Tengo temor papá, musitó ella agarrándose del brazo de su padre.

Pero qué puedes temer? El tablero está bien seguro, estás en medio de los tuyos; nuestros sirvientes están con nosotros listos para cualquiera emergencia; pero qué te puede preocupar? respondió Don Ramón.

Se me ha puesto que tendrá fiel cumplimiento el sueño de aquella noche.

Oh! Hijita mía! Disparates y nada más que eso!

No papá. Se me figura que ya va a salir a la plaza el toro negro que vi en sueños, y que se precipitará a exterminarme!

Por favor, lléveme a casa!

Pero por qué tan nerviosa, hija mía? Serénate y pon atención en la fiesta que está animada como ningún año. Fíjate que bien torean al mulato que se halla en la plaza. Hombre! Y que bravo!

No diga eso papá! No quiero ver! Tengo como un presentimiento que me estruja el corazón! Vamos!

En ese instante los gritos y silbos del pueblo, anunciaron que otro toro se lanzaba a la plaza. En efecto, un toro de piel negrísima y lustrosa, con la frente blanca entró al campo de la lidia, bufando de furia y echando espuma por el hocico. De vez en cuando alzaba su poderosa cornamenta y dirigía sus encendidos ojos por todos los tablados y embarrerados.

Este es el toro! gritó entonces Bella Aurora con, los ojos desorbitados de miedo cayó sin aliento en brazos de su padre, que se apresuró a protegerla.

El accidente alarmó visiblemente a los familiares de la muchacha y resolvieron conducirla a su mansión para tranquilizarla.

Tan pronto como bella aurora llegó a su casa, acostóse en su regio lecho, para recibir fricciones de colonias y esencias que estimularan acción de su decaído sistema nervioso.

Mientras tanto, en la plaza el toro continuaba como buscando a alguien en las barreras.
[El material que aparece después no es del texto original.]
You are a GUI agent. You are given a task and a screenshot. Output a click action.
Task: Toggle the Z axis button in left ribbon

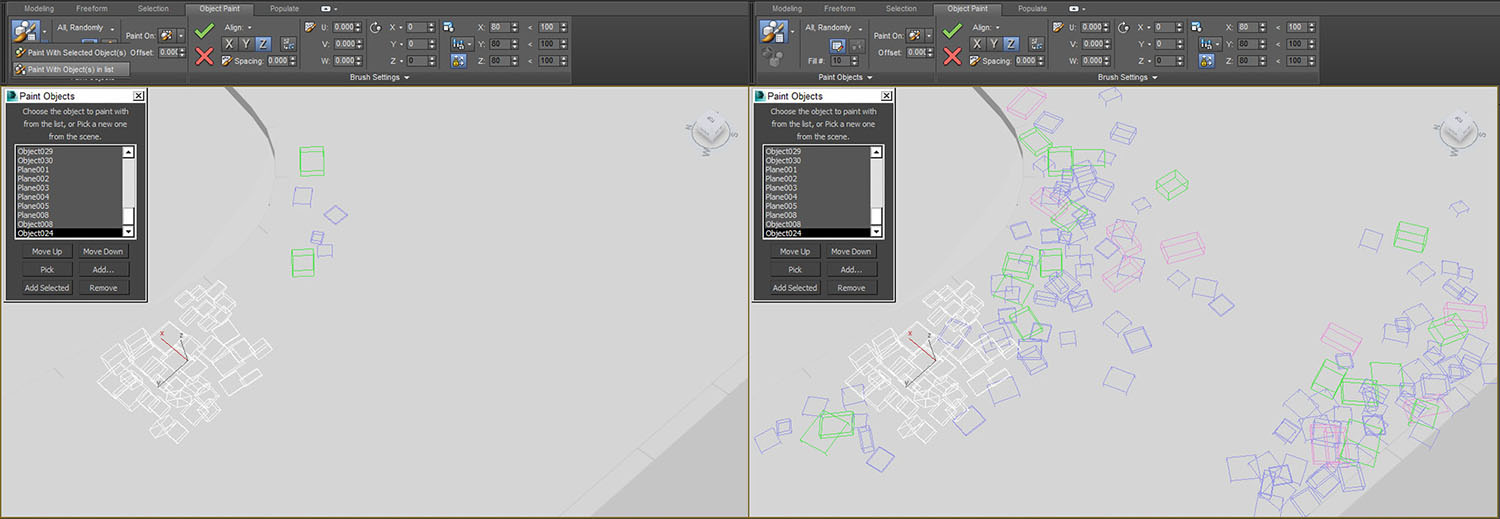click(262, 44)
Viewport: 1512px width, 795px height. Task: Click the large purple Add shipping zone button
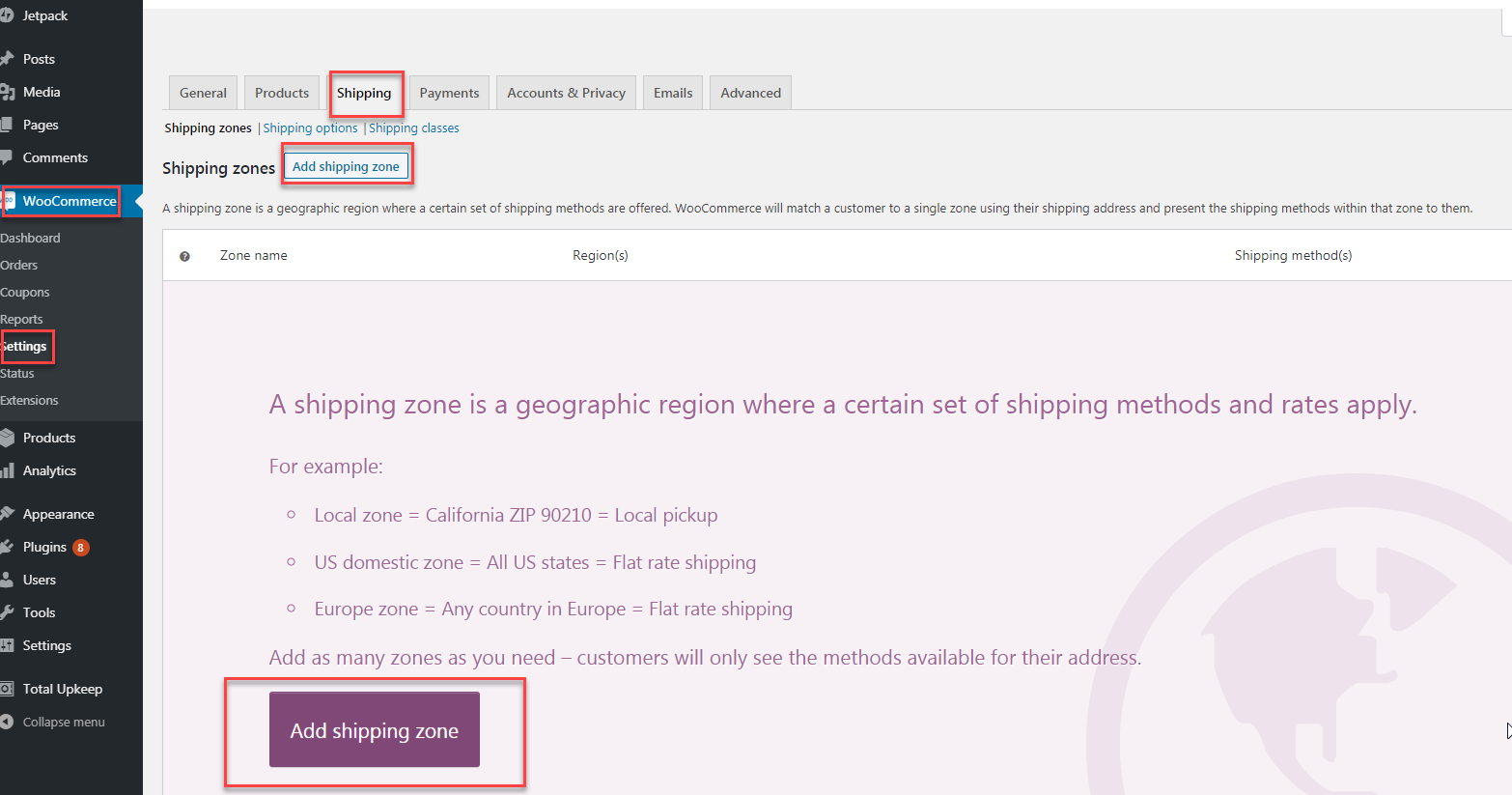[x=374, y=730]
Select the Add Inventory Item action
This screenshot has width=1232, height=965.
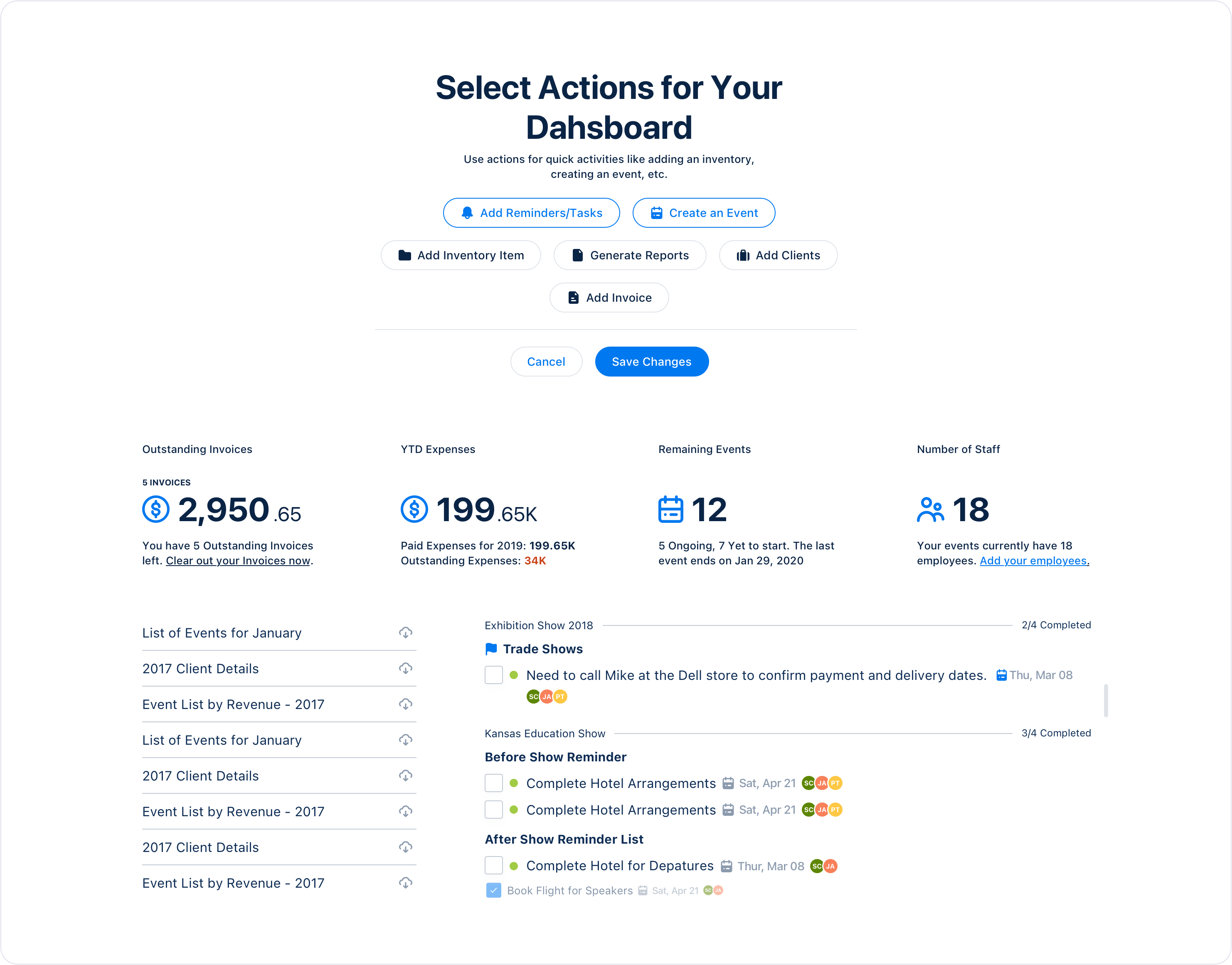461,255

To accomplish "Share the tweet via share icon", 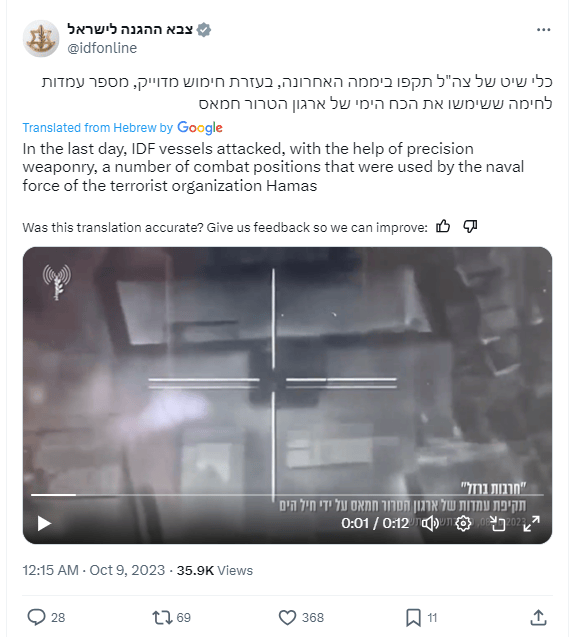I will [x=538, y=618].
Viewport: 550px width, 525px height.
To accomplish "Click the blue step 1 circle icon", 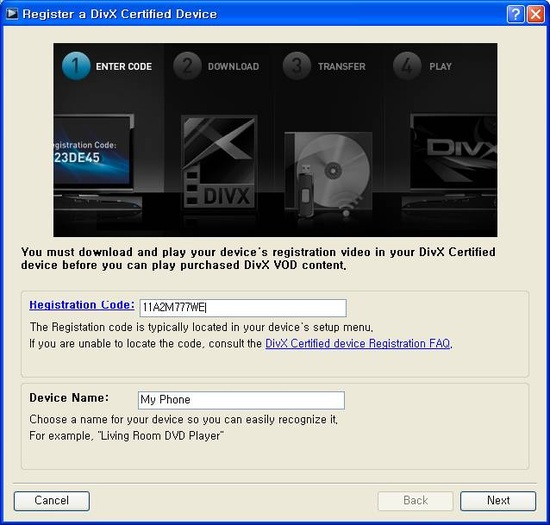I will coord(76,66).
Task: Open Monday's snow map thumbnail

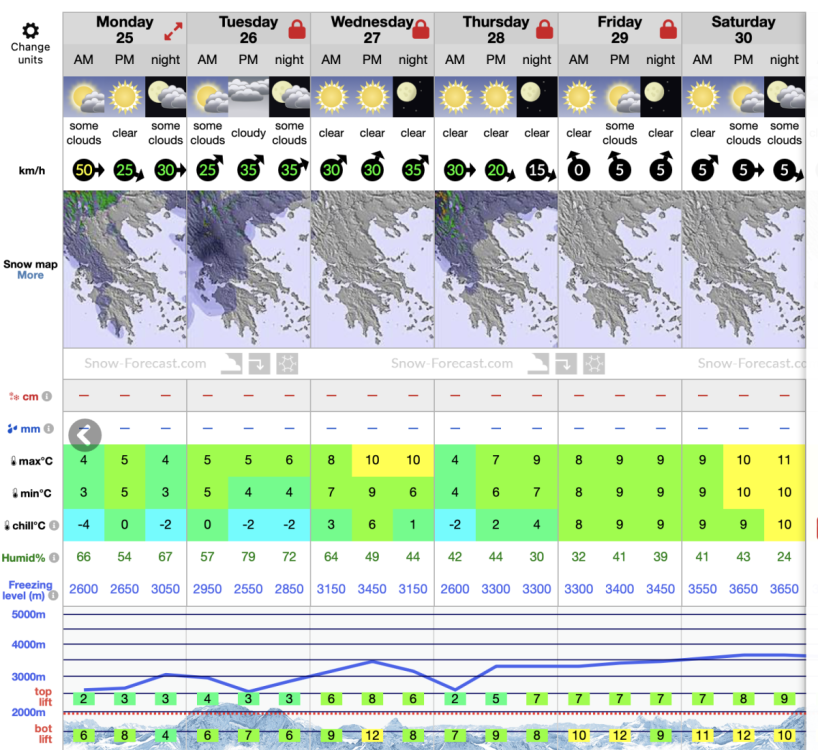Action: tap(124, 269)
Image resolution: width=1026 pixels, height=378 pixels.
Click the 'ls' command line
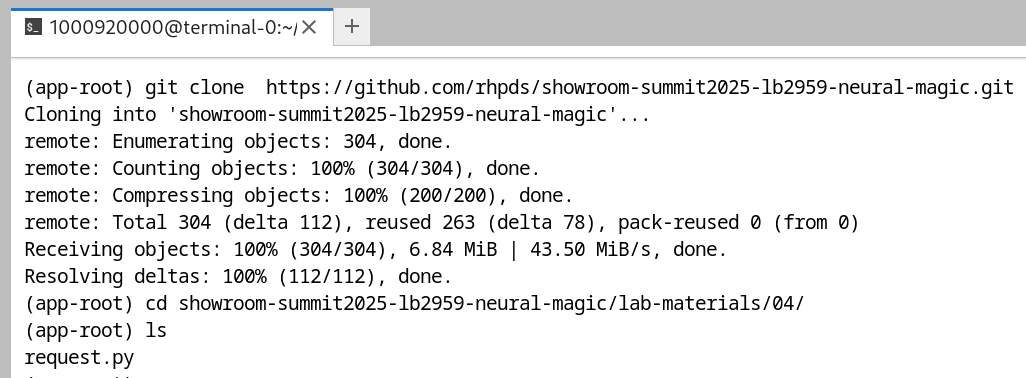point(96,330)
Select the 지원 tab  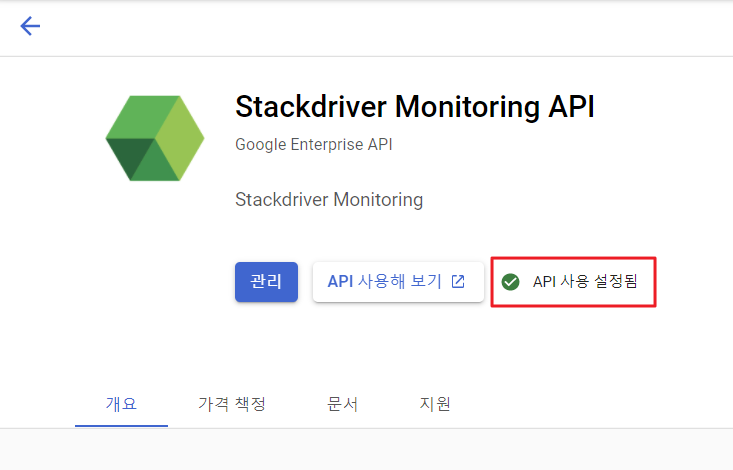pyautogui.click(x=435, y=404)
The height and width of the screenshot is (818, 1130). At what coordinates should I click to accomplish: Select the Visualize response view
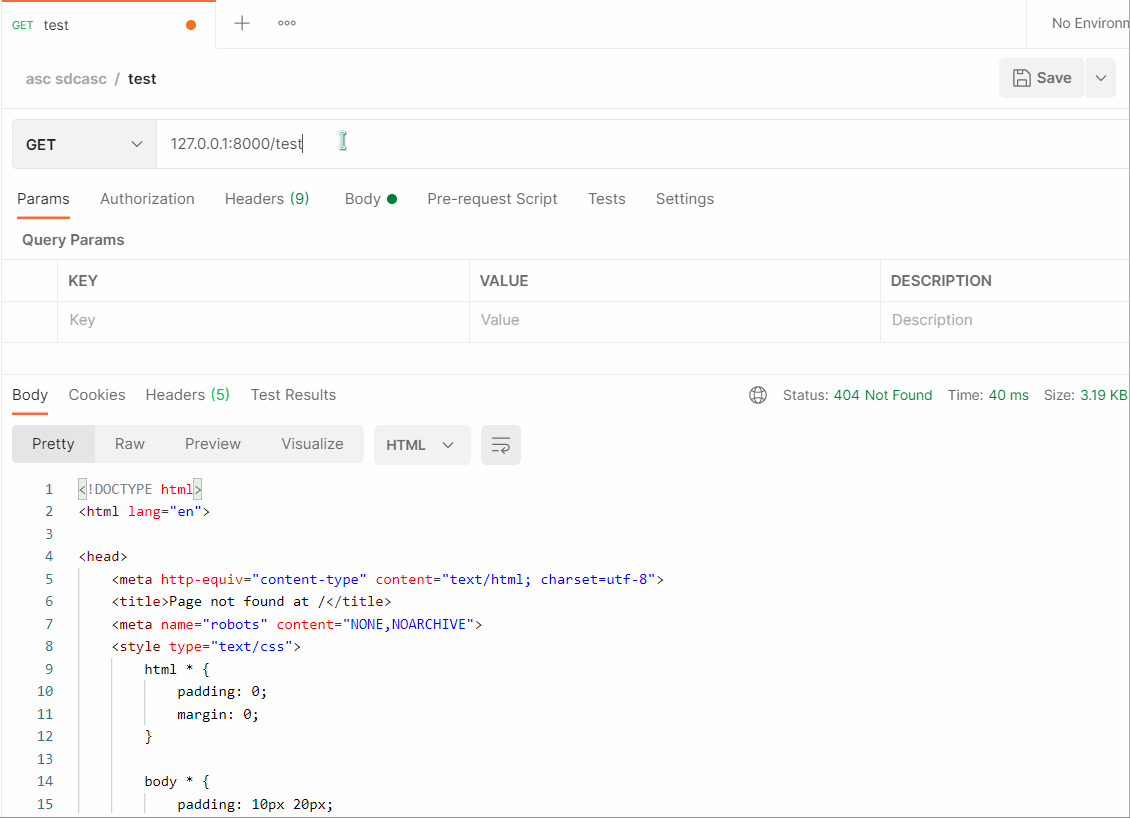click(x=312, y=444)
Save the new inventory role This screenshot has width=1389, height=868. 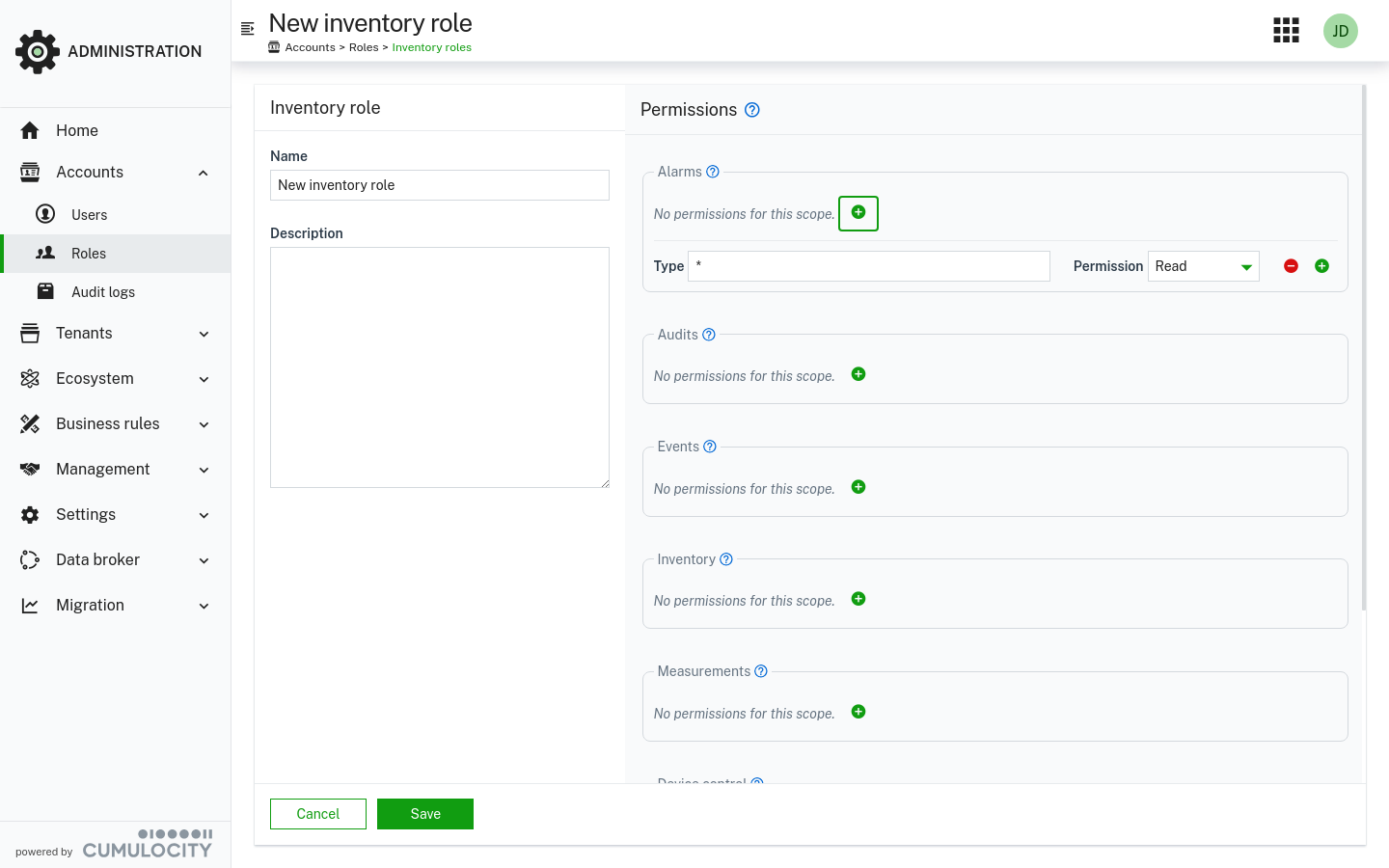(x=424, y=814)
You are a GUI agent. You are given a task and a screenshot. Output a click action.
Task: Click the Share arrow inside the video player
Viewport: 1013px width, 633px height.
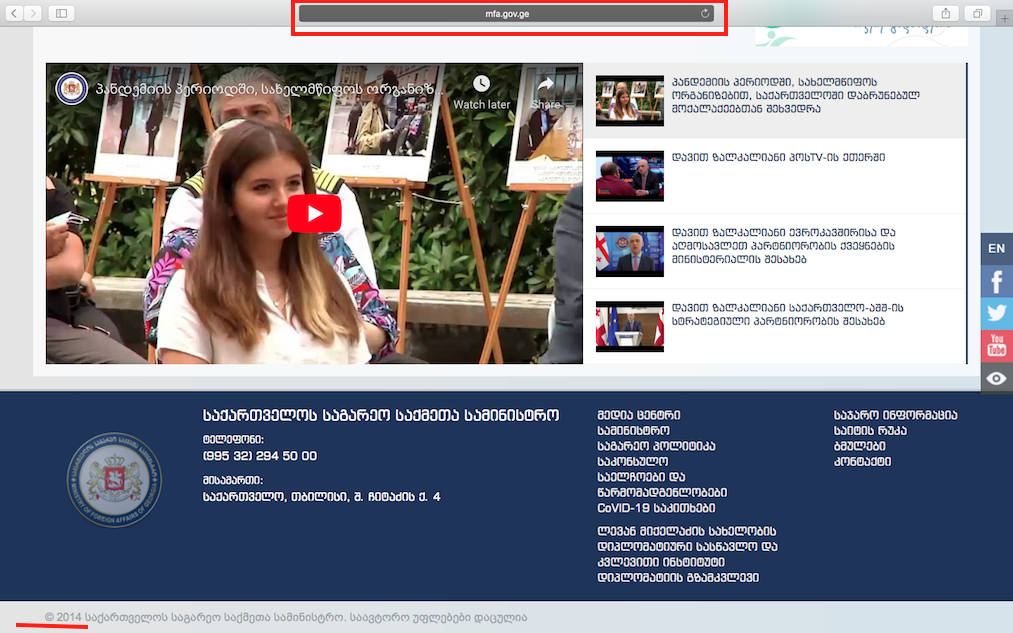click(x=546, y=85)
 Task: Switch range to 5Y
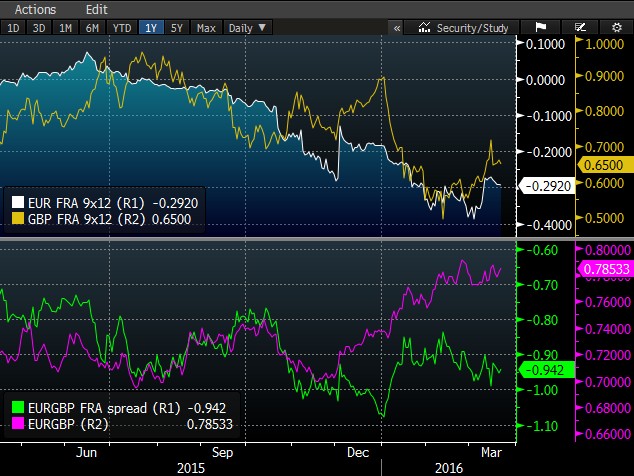(x=179, y=28)

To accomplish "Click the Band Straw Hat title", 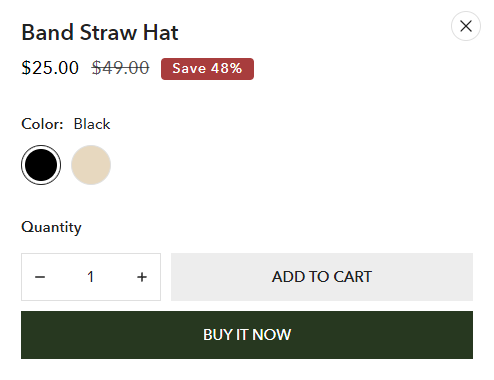I will pyautogui.click(x=100, y=32).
Por más que los diestros toreros le provocaban para que embista, metiéndole en el hocico los ponchos de encendidos colores, el animal furioso sacudía su testuz y seguía en su misteriosa búsqueda sin acometer a nadie.

De repente, cansado de su rara actitud, saltó con asombro de todos por encima de la barrera y se dirigió apresurado a la casa 1028. Llegó y rompiendo la puerta de calle que estaba asegurada con tranca y llave, subió por las gradas de piedra hasta llegar al corredor. Olfateó abriendo sus negras y espumosas narices y luego sin vacilar se encaminó con paso lento a la alcoba de la niña. Bella Aurora abrió en ese instante los ojos y cuando pálida de terror quiso levantarse para huir, el toro se precipitó sobre ella y hundió ferozmente sus afiladas astas en su delicado cuerpo. Después, salió y desapareció por las calles de Quito, dejando muerta a Bella Aurora, cuya faz aureolada de sedas y armiños, delataba una extraña tristeza, a la que daba un trágico relieve, un hilo de sangre que se escapaba de su corazón yerto, por encima de sus lujosos vestidos y rutilantes joyas.